__Esercizio breve 1__: Ricopia fedelmente, dal brano sulla mostra del genovese, il tratto che va da "A curare l'allestimento" fino a "precisa Giustina Olgiati.".
__Esercizio breve 2__: Riassumi in due frasi il brano sulla mostra del genovese.
__Esercizio breve 3__: Riprendi il brano sulla mostra del genovese e continualo dopo l'ultima frase.

__Brano di testo__:
>>
A curare l'allestimento sono stati il professor Fiorenzo Toso, linguista e docente all'Università di Sassari, e Giustina Olgiati, archivista e paleografa dell'ente con sede in Carignano. Un anno di lavoro per reperire documenti originali e selezionare quelli più significativi. Il risultato è qualcosa che va ben oltre il cosiddetto 'dialetto': nelle carte ingiallite sotto teca ecco il trattato tra la Repubblica di Genova e il khan dei Tartari, redatto in genovese a Caffa nel 1380, una missiva del sultano scritta in genovese ai mercanti liguri sul Mar Egeo, e poi preghiere, pubblicazioni scientifiche, il genovese nelle Americhe e un'antologia del variopinto patrimonio lettarario, teatrale e musicale che arriva fino al 21esimo secolo. Carta canta, il genovese è scritto da tempo immemore, ma l'uso parlato è ben più antico. "Almeno millenario", precisa Giustina Olgiati.
<<
__Estratto dati__:
>>
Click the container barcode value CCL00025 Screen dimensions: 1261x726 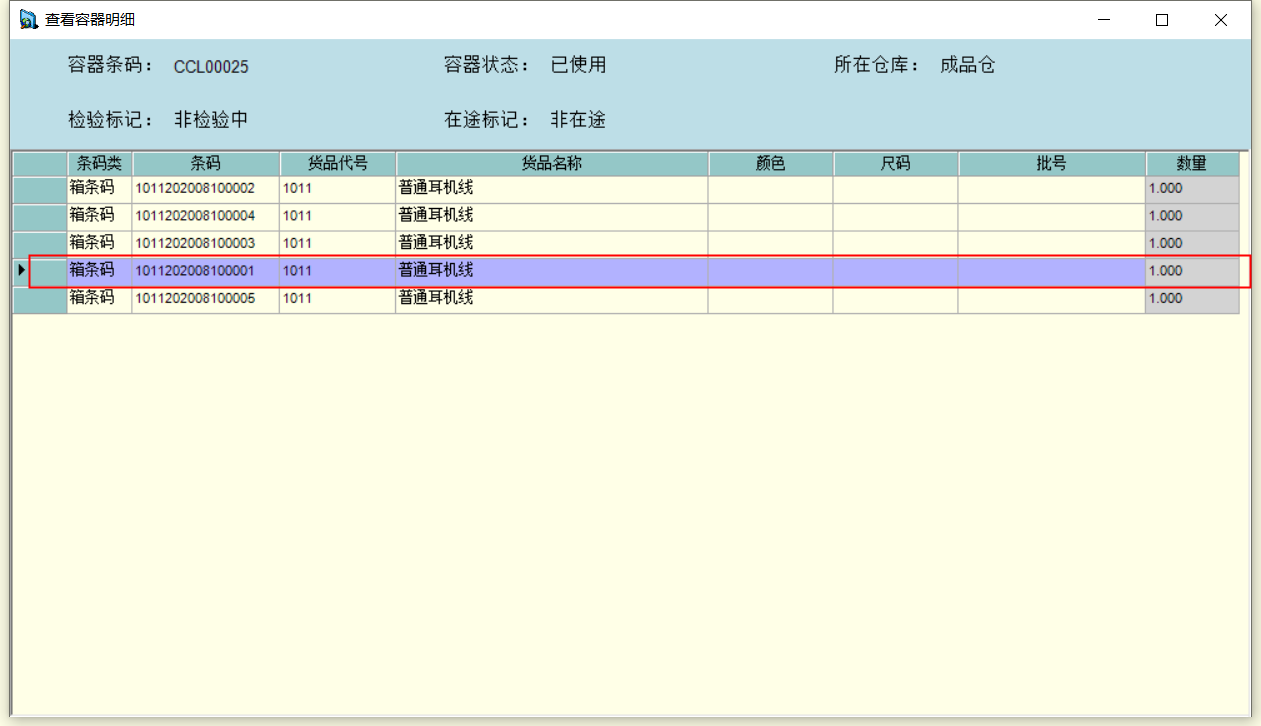click(x=211, y=67)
<<
__Risposta 1__:
A curare l'allestimento sono stati il professor Fiorenzo Toso, linguista e docente all'Università di Sassari, e Giustina Olgiati, archivista e paleografa dell'ente con sede in Carignano. Un anno di lavoro per reperire documenti originali e selezionare quelli più significativi. Il risultato è qualcosa che va ben oltre il cosiddetto 'dialetto': nelle carte ingiallite sotto teca ecco il trattato tra la Repubblica di Genova e il khan dei Tartari, redatto in genovese a Caffa nel 1380, una missiva del sultano scritta in genovese ai mercanti liguri sul Mar Egeo, e poi preghiere, pubblicazioni scientifiche, il genovese nelle Americhe e un'antologia del variopinto patrimonio lettarario, teatrale e musicale che arriva fino al 21esimo secolo. Carta canta, il genovese è scritto da tempo immemore, ma l'uso parlato è ben più antico. "Almeno millenario", precisa Giustina Olgiati.

__Risposta 2__: L'allestimento è stato curato dal linguista Fiorenzo Toso, docente all'Università di Sassari, e dall'archivista e paleografa Giustina Olgiati, con un anno di lavoro per reperire e selezionare documenti originali. Le carte esposte vanno dal trattato del 1380 tra la Repubblica di Genova e il khan dei Tartari fino a un'antologia letteraria, teatrale e musicale che arriva al 21esimo secolo, e il genovese, scritto da tempo immemore, è parlato da almeno mille anni secondo Olgiati.

__Risposta 3__:
La risposta del pubblico? Circa trecento persone per la giornata inaugurale. Una partenza col botto che ha messo il sorriso agli organizzatori. "Ci ha aperto il cuore vedere questa sala piena", conferma Olgiati. Primo impatto positivo anche per la neo direttrice dell'Archivio, Annalisa Rossi: "Appena saputo del lavoro in corso ho subito sposato l'iniziativa. Credo che possa essere un'ottima leva, un ottimo punto di ripartenza per il riposizionamento strategico dell'istituto". 

"C'era una gran voglia di tirar fuori dai cassetti questi documenti che rappresentano, oltre che la storia della lingua, la storia della città e della regione - spiega Toso - Teniamo conto che studi sul genovese non se ne fanno molti, anche questo può essere uno spunto". La sfida è far sì che non muoia tutto in un museo. L'uso in televisione e su tutti i media, le iniziative nelle scuole, la nascita di festival ed eventi dedicati alla lingua locale: i teorici dell'estinzione possono attendere. "Anche questo può incentivare una riflessione sull'attualità di questo strumento di comunicazione - aggiunge Toso - a prescindere da quante persone la parlano. Speriamo si possa avviare una seria politica di recupero funzionale".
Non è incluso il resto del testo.